Só aos 31 anos – relativamente velha pelos padrões das estrelas pop – é que Debbie Harry se tornou famosa. Isto explica de alguma forma como ela conseguiu encher-se de tanto antes de se tornar a superestrela da Lourinha. Para citar apenas algumas das suas experiências, quando criança, ela sobreviveu ao coma em consequência de uma pneumonia; quando jovem em Nova Iorque, trabalhou para a BBC, andou com Andy Warhol e outras caras de Nova Iorque, escapou a uma relação abusiva, tornou-se condutora das New York Dolls, iniciou uma banda de raparigas, formou a Blondie e acredita que teve sorte em escapar do assassino em série Ted Bundy. “Tenho a certeza que não tenho todas as minhas experiências de sapateado”, escreve Harry na sua nova autobiografia, Face It.

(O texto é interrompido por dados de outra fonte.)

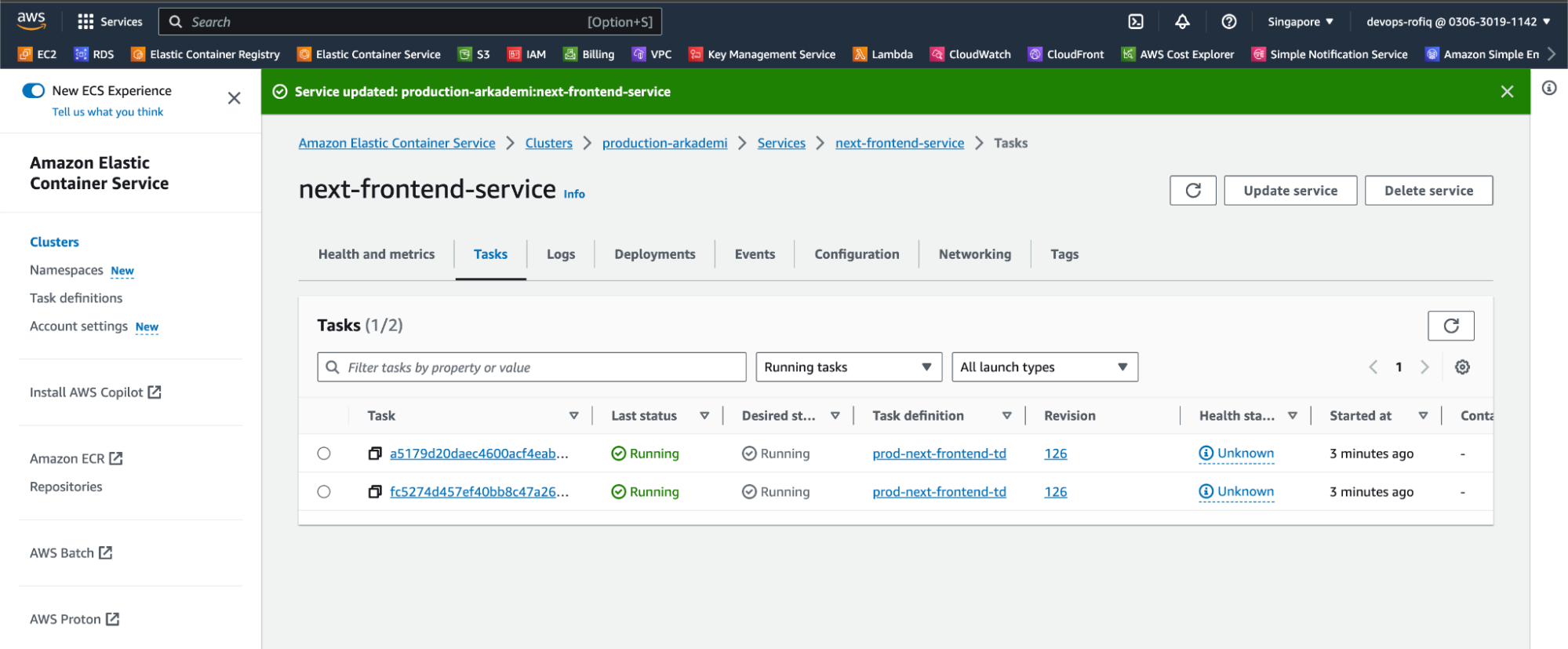Viewport: 1568px width, 649px height.
Task: Open the Singapore region selector
Action: tap(1300, 22)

I encontro-me com ela numa suite no Savoy em Londres. Ela aparece sozinha, usando óculos de sol. Harry é minúscula (apesar dos seus treinadores de plataforma) e pálida, com o seu cabelo peróxido imediatamente reconhecível varrido para trás. Parece tão delicada e etérea como um relógio de dentes-de-leão, mas os óculos de sol saem e os seus olhos são rápidos e determinados. Ela parece quente e tenta fazer-me tantas perguntas como eu lhe faço – não consigo decidir se é a sua permanente curiosidade ou uma técnica de deflexão. Talvez seja ambos.

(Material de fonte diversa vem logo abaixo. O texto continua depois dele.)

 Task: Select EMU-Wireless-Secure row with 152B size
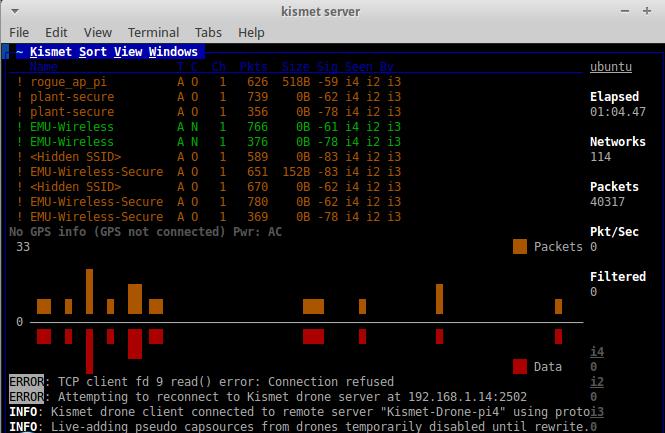(96, 172)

Ela lembra-se de ter estado uma vez no Savoy com Chris Stein, o seu companheiro de banda Blondie e depois namorado, enquanto o Príncipe Charles e a Diana assistiam lá a uma festa. Ela lembra-se, com uma gargalhada, que a segurança veio interrogá-los por causa da colecção de armas cerimoniais de Stein.
Ela parece ter histórias sobre tudo, o que faz do Face It uma leitura muitas vezes muito engraçada. Foi por vezes difícil olhar para trás? Harry tem 74 anos, e já passou por alguns acontecimentos traumáticos. “Às vezes, sim. Não foi algo …” Ela faz uma pausa. “Tenho tendência para seguir em frente, interessar-me por algo e ver o que se passa. Acho que houve momentos em que pensei: ‘Deus, foste tão tolo’. Olhamos para trás, e pensamos em todos os erros que cometemos: ‘Porque é que alguma vez fiz isso?'” Ela sorri. “Mas, no fim de contas, acho que tive muita sorte”
p>O seu maior erro, diz ela, foi o dinheiro. “Que não prestei mais atenção aos negócios, e que só estava realmente interessada em fazer música e actuar”
No início dos anos 80, Harry e Stein – estiveram numa relação durante 13 anos – perderam tudo. O seu álbum de estreia, o homónimo Blondie, saiu em 1976, e durante anos fizeram uma digressão pelo mundo; tiveram seis êxitos nº 1 no Reino Unido, incluindo Heart of Glass e Call Me, e venderam discos de 40m. Quando a Receita Federal dos EUA os atingiu com uma conta enorme de impostos por pagar, perderam a sua casa na cidade de Nova Iorque; o IRS até levou algumas das suas roupas, escreve ela. Pior, Stein estava no hospital a recuperar de uma doença auto-imune – Harry passaria os anos seguintes a cuidar dele – e eles não tinham a certeza de como iriam pagar as suas contas médicas. Também significava o fim da banda.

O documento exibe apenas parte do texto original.